PROBLEM DESCRIPTION. Below are the entries; return exactly the line with "The image size is (458, 627)." and every later line, without anything else.

Stored records
****************************************
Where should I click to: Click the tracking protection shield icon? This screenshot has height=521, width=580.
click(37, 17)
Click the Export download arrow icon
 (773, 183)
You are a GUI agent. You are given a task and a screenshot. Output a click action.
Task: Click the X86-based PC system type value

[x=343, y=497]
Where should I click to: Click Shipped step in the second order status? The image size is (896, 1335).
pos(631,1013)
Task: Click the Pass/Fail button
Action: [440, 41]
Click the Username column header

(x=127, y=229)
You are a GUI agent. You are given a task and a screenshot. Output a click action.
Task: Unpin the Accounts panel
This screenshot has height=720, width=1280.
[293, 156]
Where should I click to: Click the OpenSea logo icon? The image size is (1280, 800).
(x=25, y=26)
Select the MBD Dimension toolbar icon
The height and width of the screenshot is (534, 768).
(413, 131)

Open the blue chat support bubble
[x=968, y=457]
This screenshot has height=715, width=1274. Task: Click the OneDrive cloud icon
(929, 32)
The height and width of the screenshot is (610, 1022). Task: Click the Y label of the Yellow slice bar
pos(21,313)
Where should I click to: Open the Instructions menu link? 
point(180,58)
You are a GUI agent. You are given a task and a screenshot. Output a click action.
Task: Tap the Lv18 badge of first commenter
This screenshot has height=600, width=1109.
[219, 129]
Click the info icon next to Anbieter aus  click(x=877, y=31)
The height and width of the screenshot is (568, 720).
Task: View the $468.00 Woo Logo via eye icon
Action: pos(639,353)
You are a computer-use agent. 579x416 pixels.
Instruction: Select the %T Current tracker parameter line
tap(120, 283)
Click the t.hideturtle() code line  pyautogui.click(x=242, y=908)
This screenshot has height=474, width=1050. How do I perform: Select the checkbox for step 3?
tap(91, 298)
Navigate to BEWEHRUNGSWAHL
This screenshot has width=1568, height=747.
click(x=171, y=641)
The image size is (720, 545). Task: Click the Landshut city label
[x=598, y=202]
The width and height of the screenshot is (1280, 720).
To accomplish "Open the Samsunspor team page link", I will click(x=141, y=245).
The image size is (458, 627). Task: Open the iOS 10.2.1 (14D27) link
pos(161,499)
****************************************
YOUR RESPONSE.
The image size is (458, 627). Task: Open the iOS 10.2.1 (14D27) link
pos(161,499)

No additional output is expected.